C’est encore le thérémine qui est choisi pour accompagner les moments d’ivresse du personnage principal en proie au delirium tremens dans la partition de Miklós Rózsa, en 1945, pour The Lost Weekend de Billy Wilder. Cette fois, le thérémine est associé à l’idée de conscience altérée et de perception modifiée par les effets de l’alcool. Dans d’autres genres cinématographiques, le thérémine est également souvent exploité par exemple pour contribuer à l’atmosphère angoissante de certains films à suspense, dans Sisters (1972) de Brian De Palma où Bernard Herrmann l’emploie de nouveau pour traduire cette fois l’horreur d’un crime à l’arme blanche.

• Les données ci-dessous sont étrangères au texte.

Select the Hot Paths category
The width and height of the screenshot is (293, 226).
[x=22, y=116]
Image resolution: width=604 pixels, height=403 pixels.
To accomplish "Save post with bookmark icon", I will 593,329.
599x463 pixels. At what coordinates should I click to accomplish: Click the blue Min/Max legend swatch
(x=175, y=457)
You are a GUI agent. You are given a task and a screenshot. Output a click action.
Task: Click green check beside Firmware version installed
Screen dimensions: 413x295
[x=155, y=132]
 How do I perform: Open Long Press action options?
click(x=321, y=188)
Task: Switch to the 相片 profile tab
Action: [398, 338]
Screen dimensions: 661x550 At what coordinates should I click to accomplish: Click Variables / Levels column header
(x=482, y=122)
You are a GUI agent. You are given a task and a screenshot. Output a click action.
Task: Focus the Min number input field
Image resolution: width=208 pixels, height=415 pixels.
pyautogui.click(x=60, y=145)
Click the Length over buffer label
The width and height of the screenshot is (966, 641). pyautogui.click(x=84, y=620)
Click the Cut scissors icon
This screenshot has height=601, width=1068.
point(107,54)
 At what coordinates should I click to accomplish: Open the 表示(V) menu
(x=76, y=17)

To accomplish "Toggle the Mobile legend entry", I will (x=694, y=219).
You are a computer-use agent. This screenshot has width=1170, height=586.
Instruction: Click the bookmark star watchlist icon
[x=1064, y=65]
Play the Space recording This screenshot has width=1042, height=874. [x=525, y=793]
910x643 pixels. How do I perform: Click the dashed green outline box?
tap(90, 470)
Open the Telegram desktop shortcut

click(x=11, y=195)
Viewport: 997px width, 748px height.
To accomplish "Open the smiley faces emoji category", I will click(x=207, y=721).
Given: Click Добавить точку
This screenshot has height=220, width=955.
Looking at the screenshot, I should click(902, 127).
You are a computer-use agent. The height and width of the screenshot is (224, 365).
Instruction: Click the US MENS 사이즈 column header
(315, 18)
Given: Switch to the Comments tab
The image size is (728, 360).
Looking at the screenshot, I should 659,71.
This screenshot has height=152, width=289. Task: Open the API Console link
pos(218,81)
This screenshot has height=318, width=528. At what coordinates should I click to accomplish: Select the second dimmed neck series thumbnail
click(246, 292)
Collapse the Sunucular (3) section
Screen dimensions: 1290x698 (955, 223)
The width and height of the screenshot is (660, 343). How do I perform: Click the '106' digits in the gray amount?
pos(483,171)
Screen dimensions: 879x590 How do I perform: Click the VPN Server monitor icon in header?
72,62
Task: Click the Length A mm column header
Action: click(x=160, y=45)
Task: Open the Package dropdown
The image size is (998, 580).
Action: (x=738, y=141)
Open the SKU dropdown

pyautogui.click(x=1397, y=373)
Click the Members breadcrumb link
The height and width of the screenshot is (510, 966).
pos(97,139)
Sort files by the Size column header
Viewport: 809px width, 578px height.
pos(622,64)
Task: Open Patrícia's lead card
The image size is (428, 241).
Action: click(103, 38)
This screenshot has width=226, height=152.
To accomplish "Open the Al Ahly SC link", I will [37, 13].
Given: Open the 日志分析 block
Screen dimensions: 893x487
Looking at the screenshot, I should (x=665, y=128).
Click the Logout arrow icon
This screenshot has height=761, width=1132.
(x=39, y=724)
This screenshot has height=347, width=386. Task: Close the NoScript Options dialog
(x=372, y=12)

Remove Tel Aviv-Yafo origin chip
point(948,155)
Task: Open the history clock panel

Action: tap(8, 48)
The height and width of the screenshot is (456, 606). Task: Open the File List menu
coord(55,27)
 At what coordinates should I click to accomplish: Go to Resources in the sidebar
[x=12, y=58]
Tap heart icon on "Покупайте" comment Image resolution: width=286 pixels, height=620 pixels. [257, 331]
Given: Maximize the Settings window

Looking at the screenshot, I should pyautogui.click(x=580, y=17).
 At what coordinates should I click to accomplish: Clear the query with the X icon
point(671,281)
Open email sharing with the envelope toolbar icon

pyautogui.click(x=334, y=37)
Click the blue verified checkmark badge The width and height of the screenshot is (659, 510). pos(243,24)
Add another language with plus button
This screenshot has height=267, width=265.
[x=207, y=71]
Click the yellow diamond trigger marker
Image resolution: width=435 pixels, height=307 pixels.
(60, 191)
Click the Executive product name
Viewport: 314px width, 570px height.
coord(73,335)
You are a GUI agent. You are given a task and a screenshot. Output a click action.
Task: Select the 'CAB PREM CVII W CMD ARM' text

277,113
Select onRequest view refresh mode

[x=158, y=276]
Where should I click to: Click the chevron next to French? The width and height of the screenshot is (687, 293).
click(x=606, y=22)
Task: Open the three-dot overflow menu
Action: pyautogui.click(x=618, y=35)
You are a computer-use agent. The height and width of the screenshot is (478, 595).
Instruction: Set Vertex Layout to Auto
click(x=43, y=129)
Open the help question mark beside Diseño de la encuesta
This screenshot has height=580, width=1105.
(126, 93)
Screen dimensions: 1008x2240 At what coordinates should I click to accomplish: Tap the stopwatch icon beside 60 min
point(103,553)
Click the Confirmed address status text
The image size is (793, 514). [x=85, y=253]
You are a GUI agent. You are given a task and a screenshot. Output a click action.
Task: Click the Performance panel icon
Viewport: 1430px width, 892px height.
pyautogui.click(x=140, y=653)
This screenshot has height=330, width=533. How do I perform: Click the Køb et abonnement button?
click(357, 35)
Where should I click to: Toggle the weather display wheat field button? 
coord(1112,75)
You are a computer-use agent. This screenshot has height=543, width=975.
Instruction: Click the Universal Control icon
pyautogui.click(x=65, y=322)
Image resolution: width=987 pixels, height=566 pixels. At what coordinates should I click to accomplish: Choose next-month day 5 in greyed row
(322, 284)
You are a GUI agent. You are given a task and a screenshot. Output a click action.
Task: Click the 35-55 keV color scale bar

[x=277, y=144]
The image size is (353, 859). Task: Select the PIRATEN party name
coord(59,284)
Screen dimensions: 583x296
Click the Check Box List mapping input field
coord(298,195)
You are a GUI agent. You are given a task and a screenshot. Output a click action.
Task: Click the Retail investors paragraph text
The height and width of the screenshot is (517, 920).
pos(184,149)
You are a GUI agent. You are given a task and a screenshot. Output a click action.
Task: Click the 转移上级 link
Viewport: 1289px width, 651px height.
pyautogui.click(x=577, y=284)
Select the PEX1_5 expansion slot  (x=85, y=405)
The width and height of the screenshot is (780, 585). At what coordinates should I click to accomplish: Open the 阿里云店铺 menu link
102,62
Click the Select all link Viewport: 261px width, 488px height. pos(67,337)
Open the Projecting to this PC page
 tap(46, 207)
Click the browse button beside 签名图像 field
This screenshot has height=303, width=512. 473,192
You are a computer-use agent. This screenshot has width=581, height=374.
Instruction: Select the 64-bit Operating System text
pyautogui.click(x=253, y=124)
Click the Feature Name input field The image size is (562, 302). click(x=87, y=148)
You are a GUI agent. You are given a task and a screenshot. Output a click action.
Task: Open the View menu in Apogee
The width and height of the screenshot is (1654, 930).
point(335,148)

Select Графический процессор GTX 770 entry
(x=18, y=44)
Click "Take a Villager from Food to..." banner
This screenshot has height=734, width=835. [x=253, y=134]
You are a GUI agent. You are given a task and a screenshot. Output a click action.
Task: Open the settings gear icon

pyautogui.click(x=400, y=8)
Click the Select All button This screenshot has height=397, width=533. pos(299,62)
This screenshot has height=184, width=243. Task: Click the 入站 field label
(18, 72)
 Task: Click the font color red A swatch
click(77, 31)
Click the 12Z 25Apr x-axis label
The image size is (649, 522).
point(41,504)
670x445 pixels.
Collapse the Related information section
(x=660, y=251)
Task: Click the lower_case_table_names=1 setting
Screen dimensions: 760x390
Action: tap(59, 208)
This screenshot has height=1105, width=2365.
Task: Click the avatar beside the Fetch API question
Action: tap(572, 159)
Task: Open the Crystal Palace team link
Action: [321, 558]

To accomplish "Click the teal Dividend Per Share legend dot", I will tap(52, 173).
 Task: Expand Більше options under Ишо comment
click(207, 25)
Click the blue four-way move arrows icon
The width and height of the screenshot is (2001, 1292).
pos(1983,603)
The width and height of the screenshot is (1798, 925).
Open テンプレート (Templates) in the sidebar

Parodie de film SF des années 50, Mars Attack! de Tim Burton, sorti en 1997, sur une musique de Danny Elfman, rend un hommage aux grandes partitions symphoniques de cette époque en donnant une large place aux envolées du thérémine.

L’utilisation du thérémine voit le jour dans le contexte de l’impitoyable « chasse aux sorcières » qui sévit aux États-Unis contre les communistes. La métaphore de l’invasion martienne en tant que « péril rouge » est, en effet, l’un des thèmes de prédilection du cinéma de science-fiction des années 50. Le contexte du maccarthysme ne semble pourtant pas avoir freiné l’utilisation du thérémine, tout au contraire, bien que l’invention de l’instrument soit le fruit de la politique menée par Lénine. Le thérémine, qui plus est, a été inventé par un Russe présent depuis de nombreuses années sur le territoire américain, à l’origine en tant qu’émissaire de la propagande soviétique. Si le monde du cinéma – les réalisateurs et les acteurs en particulier – est sévèrement touché par ce mouvement politique souvent radical, la musique semble, quant à elle, relativement à l’abri du joug du maccarthysme.